In terms of privacy, the same Internet capabilities which enhance personal freedoms online also make possible what may be seen as increasingly intrusive behaviors when undertaken by organizations. The consequences are differently perceived. Some types of activity by firms, such as the use of cookies and tracking software, are regarded with increasing suspicion by some users, but with increasing resignation by others. The tensions between firms and their customers are paralleled at the level of the nation-state: trends towards the removal of cross-border barriers for B2B (business-to-business) electronic business have gone hand in hand with the emergence of censorship, state licensing, and surveillance of online activity in some countries, as e-government has developed. For example, Human Rights Watch has documented the differential approach of countries across the Middle East and North Africa to the reporting of news of expression of opinion on blogs or websites and payment gateway for college, where nevertheless:

'all of the countries surveyed continue to block Web sites for their political content or for other arbitrary reasons, and all retain and misuse vaguely worded and sweeping legal provisions to imprison Internet users for expressing unpopular or critical views. ‘In part by their very nature, e-business technologies also invoke questions of intellectual property rights, where—for example—unprotected digitized products can be shared easily but illegally, and where copyright and trademark legislation lags behind technological development—and even where it is relevant and up-to-date may require (as in the case of recorded music piracy, for example) collective action by an entire business sector.

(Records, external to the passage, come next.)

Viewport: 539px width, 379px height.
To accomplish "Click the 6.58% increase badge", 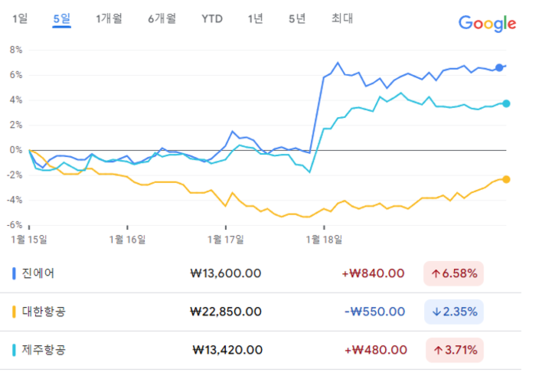I will coord(454,274).
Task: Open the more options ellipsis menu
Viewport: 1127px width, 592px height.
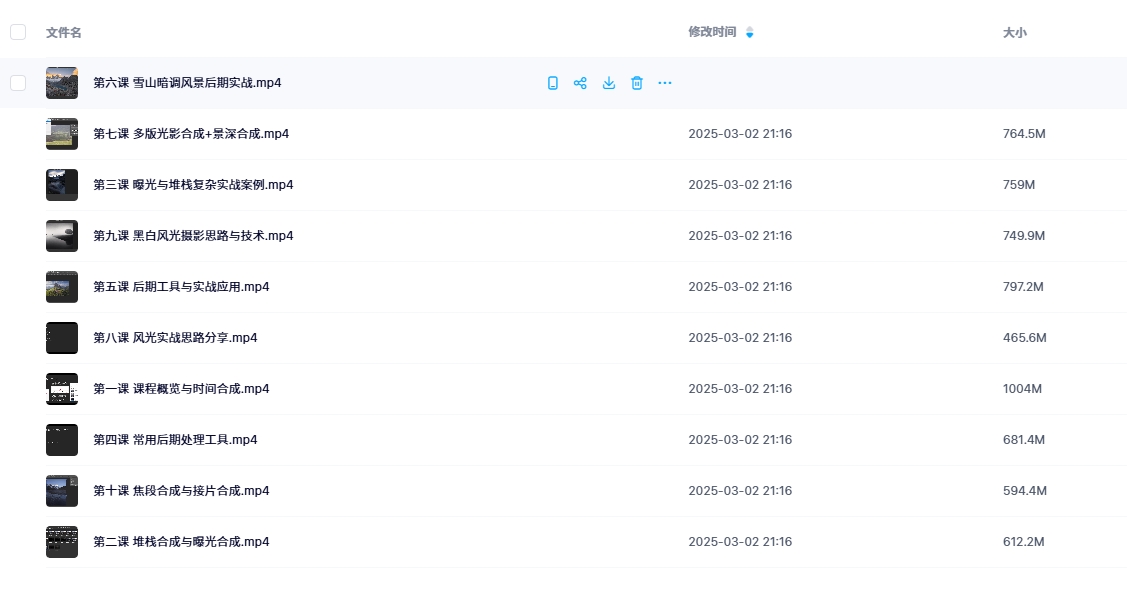Action: coord(665,83)
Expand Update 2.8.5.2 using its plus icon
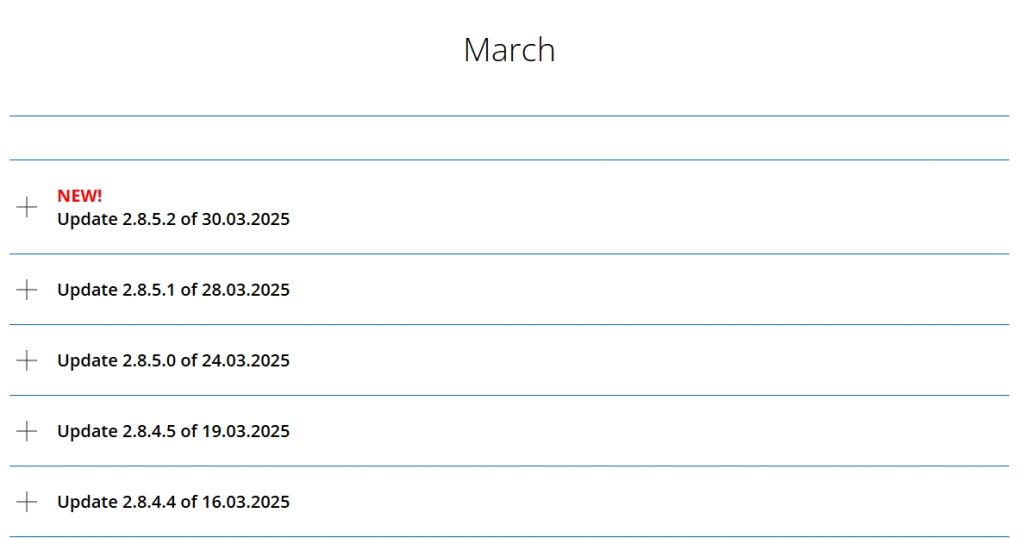The image size is (1024, 538). (x=27, y=207)
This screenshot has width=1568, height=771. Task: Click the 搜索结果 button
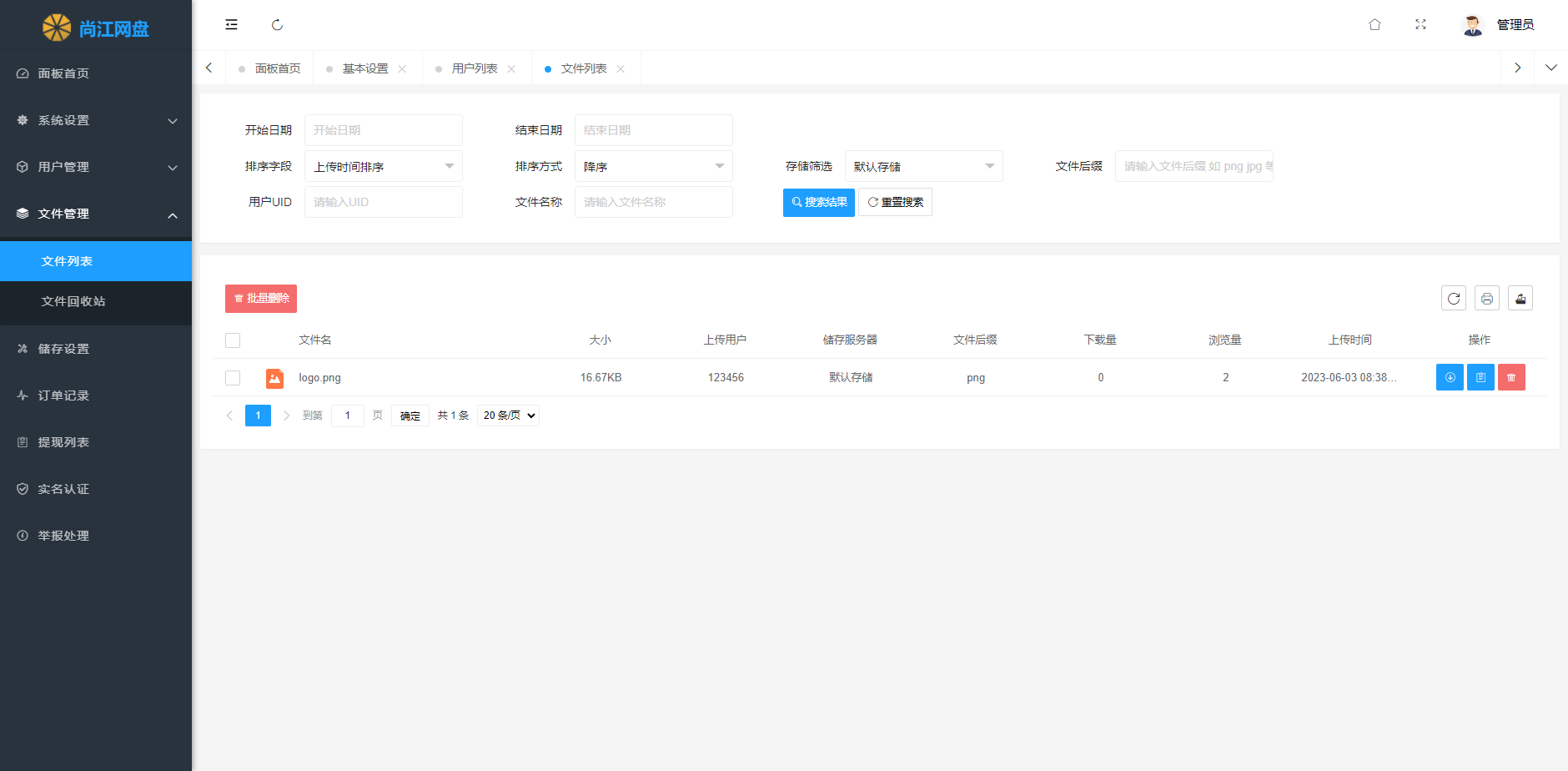tap(818, 203)
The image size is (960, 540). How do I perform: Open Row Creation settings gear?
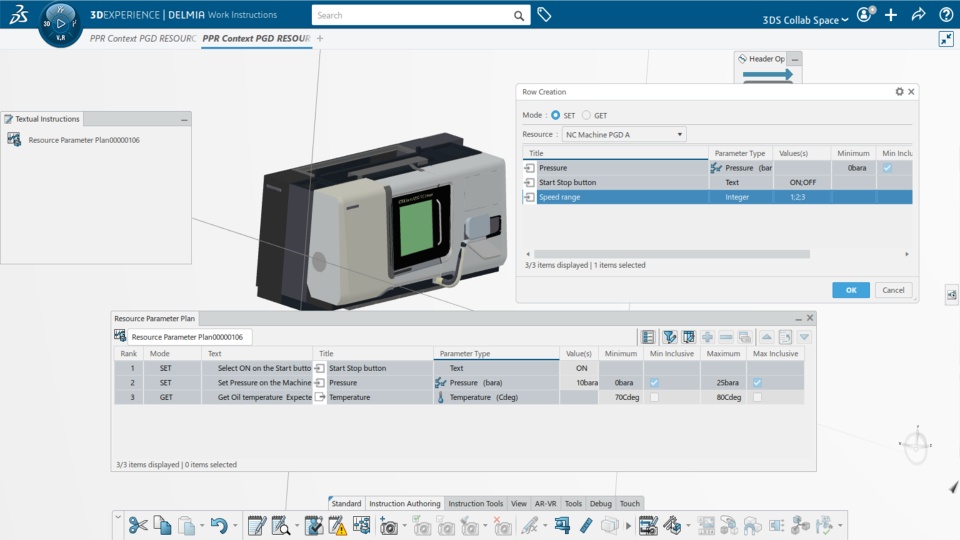click(x=899, y=91)
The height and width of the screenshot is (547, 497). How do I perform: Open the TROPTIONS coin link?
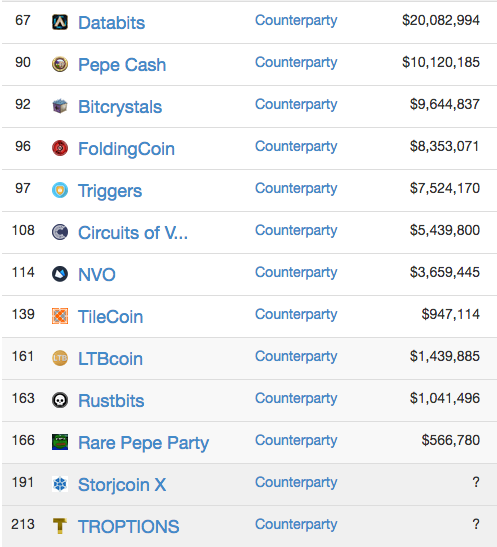pyautogui.click(x=129, y=526)
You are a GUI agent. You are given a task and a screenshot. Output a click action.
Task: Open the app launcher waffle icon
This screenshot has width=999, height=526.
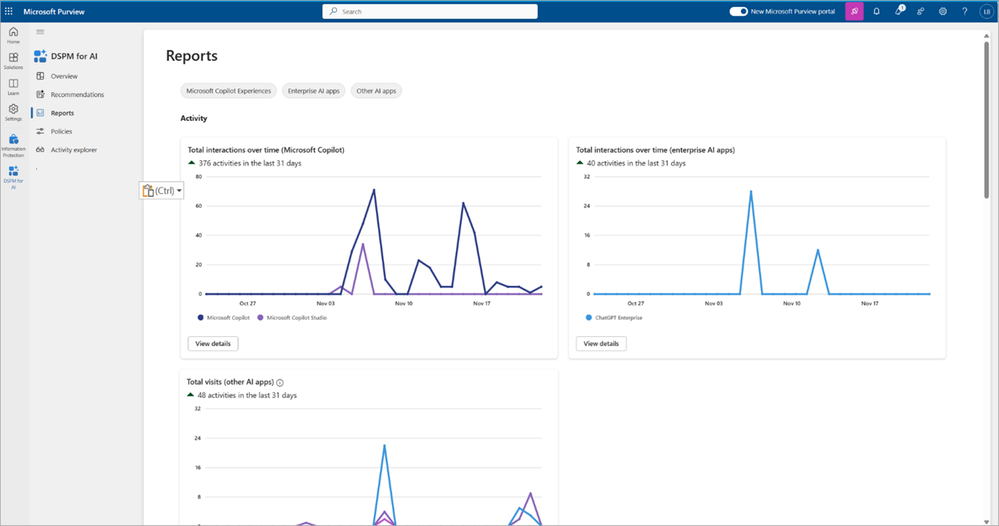point(9,11)
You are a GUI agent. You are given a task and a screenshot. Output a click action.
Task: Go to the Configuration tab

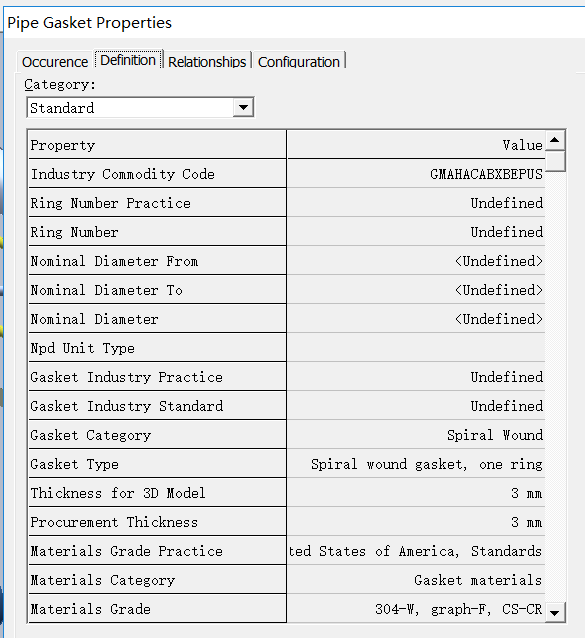299,62
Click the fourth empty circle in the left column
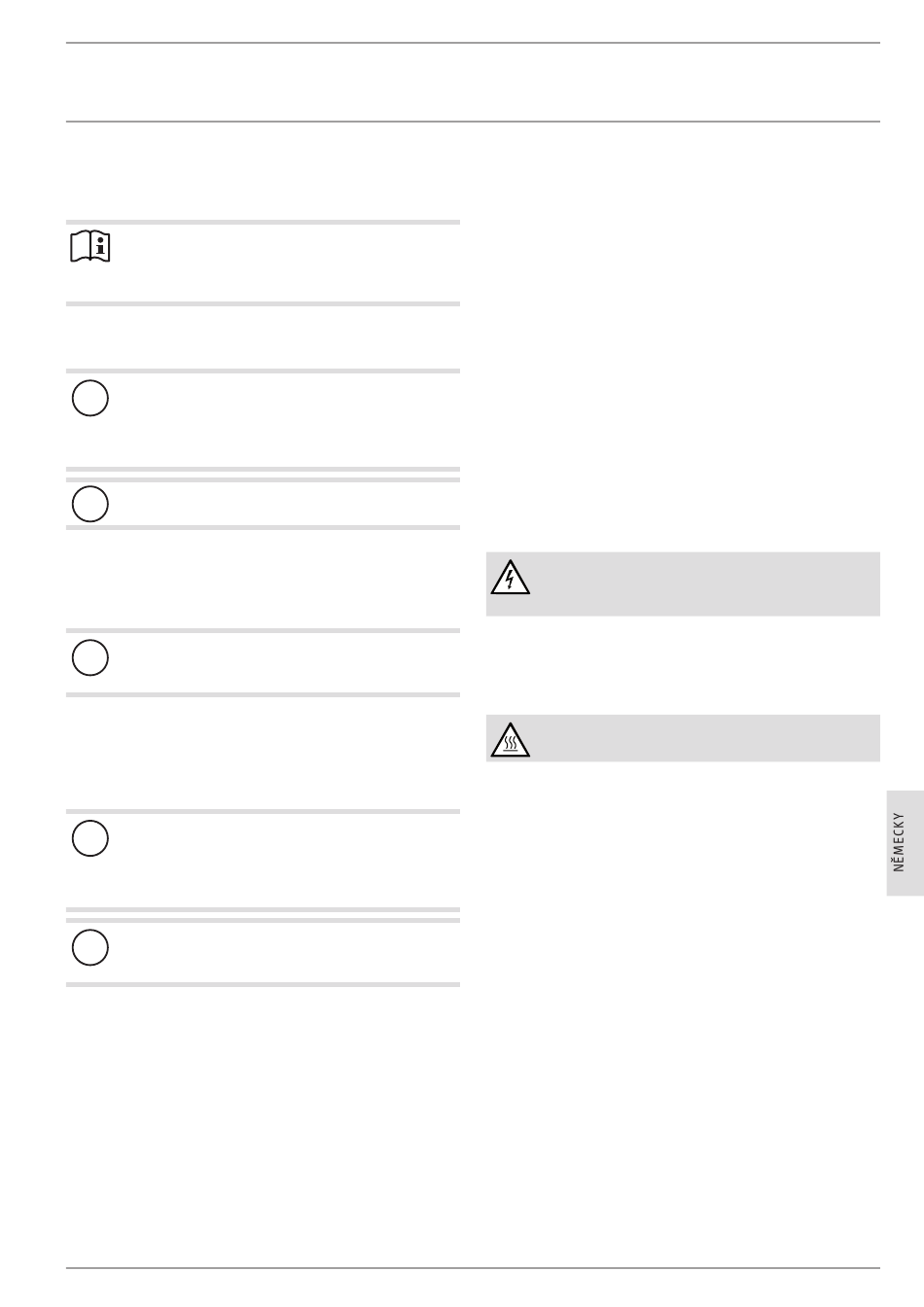Image resolution: width=924 pixels, height=1307 pixels. pos(89,838)

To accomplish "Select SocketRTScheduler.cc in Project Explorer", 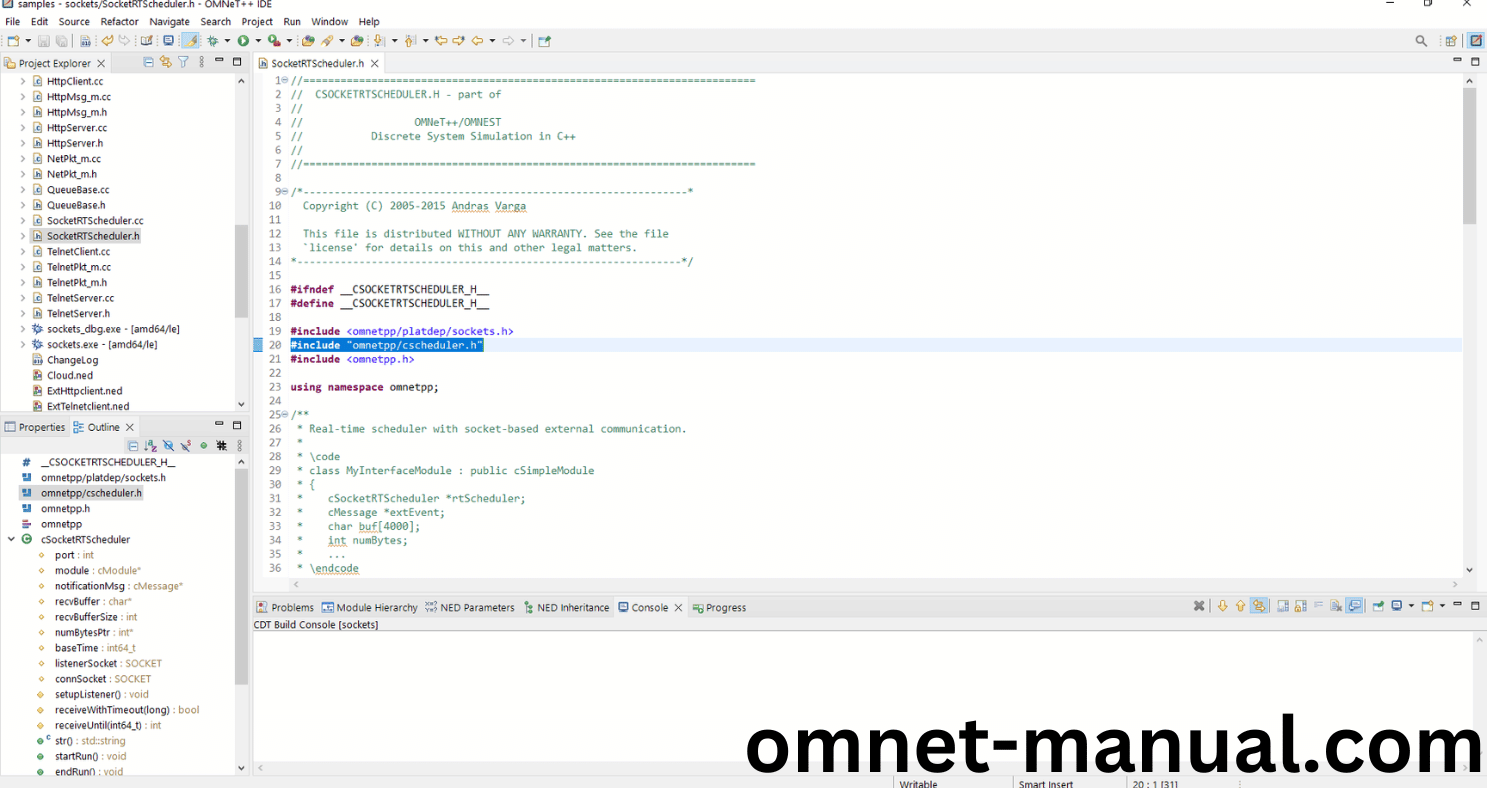I will (x=95, y=220).
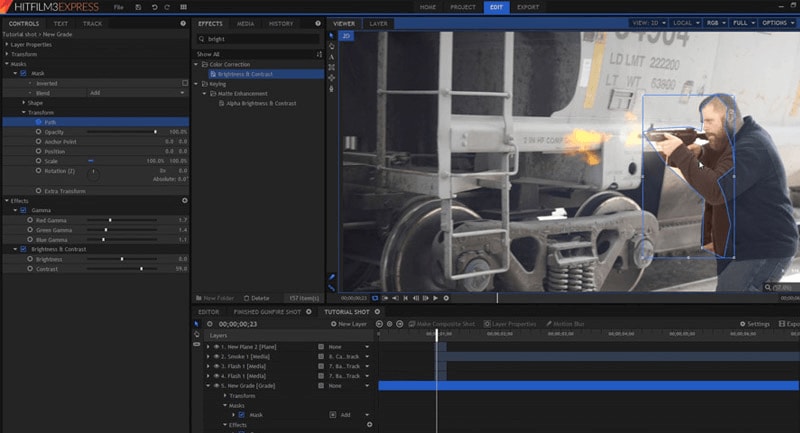
Task: Click the keyframe circle beside Opacity
Action: 38,131
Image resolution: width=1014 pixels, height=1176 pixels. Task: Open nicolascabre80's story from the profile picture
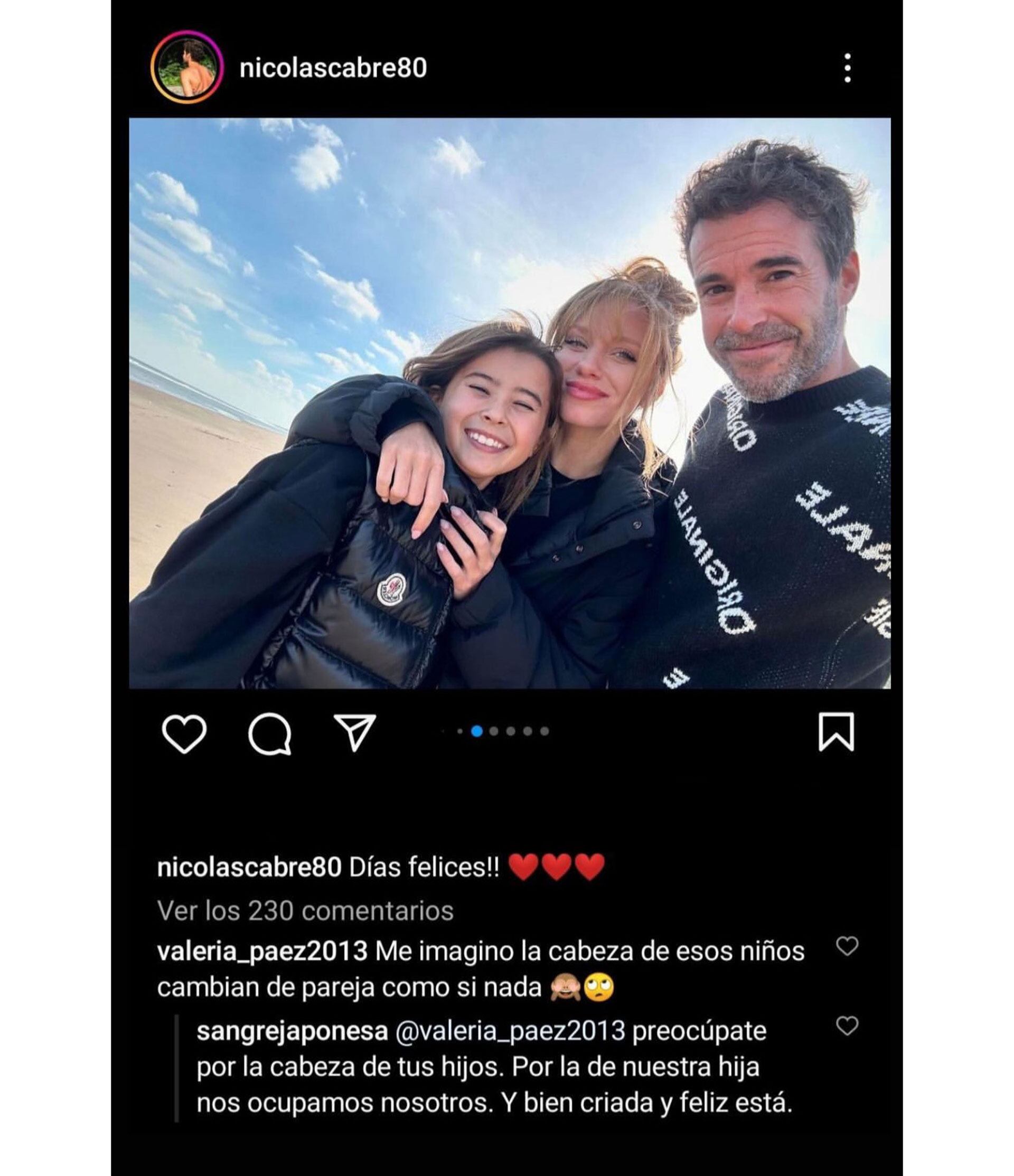coord(186,68)
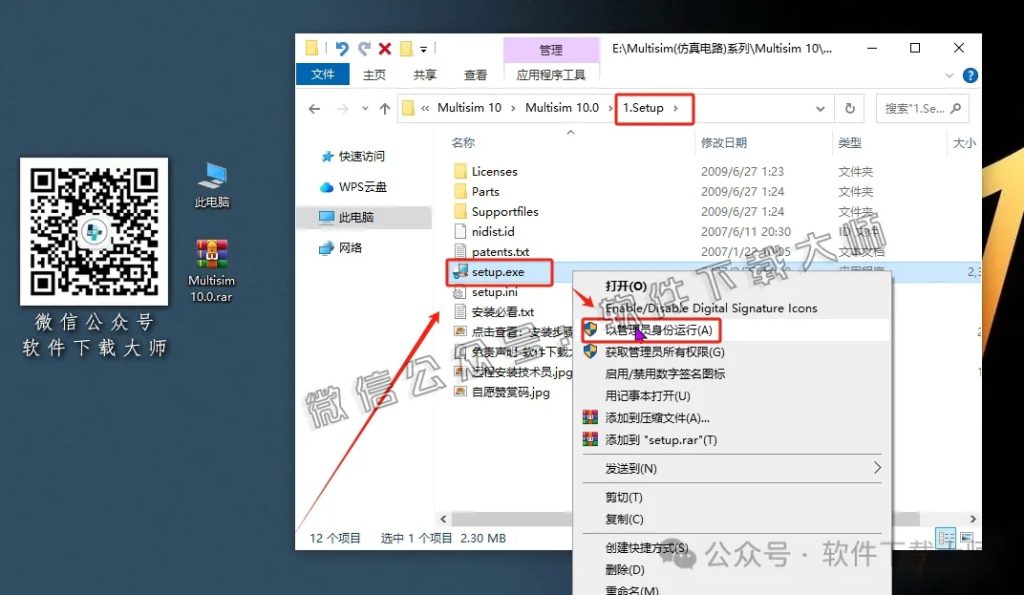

Thirdly, the scope for deception and criminal activities such as payment fraud and identity theft, through such mechanisms as spamming and phishing, are of a new and different scale as a consequence of the dissemination and widespread availability of e-business technologies. Changes occurring in the regulatory environment affecting the Internet arising from some of these ethical and security concerns have direct implications for an organization's costs, processes, and procedures. These range from governance of the Internet itself, to changes in competition law, to regulations governing online transactions, intellectual property, information security, privacy and data protection.